> Assigned task: You are asked to filter the data below and copy every line holding "will".

:: Available data

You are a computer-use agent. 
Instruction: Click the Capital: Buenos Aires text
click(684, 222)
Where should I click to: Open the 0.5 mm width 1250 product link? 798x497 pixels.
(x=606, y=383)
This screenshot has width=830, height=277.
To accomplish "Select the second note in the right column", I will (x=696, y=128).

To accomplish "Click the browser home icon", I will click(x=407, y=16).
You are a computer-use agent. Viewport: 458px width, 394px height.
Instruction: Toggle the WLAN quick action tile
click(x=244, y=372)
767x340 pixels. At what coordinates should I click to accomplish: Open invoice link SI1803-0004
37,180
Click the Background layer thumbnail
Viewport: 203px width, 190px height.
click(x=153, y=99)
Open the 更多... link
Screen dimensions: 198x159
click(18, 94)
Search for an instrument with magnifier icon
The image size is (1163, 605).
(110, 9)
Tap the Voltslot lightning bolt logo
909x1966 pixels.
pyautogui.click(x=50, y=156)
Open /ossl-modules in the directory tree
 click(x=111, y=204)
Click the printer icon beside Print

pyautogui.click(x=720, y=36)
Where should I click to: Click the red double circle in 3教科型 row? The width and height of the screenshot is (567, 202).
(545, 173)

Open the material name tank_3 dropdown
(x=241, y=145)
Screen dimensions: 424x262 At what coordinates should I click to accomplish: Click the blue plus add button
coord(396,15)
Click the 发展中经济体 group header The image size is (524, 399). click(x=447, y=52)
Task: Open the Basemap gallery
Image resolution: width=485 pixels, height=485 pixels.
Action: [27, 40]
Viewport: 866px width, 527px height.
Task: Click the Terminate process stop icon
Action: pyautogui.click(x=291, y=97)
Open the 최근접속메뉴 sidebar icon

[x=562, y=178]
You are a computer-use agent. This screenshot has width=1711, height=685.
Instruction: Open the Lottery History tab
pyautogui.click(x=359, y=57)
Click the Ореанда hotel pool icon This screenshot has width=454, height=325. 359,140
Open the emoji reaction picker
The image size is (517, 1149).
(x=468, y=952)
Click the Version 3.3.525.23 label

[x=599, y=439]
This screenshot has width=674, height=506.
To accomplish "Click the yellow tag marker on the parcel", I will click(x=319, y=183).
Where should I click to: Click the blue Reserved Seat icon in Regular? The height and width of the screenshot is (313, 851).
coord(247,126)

::::

> Expected output:
To accomplish "Select the second note in the right column", I will (x=696, y=128).
To accomplish "Click the browser home icon", I will click(x=407, y=16).
To accomplish "Click the yellow tag marker on the parcel", I will click(x=319, y=183).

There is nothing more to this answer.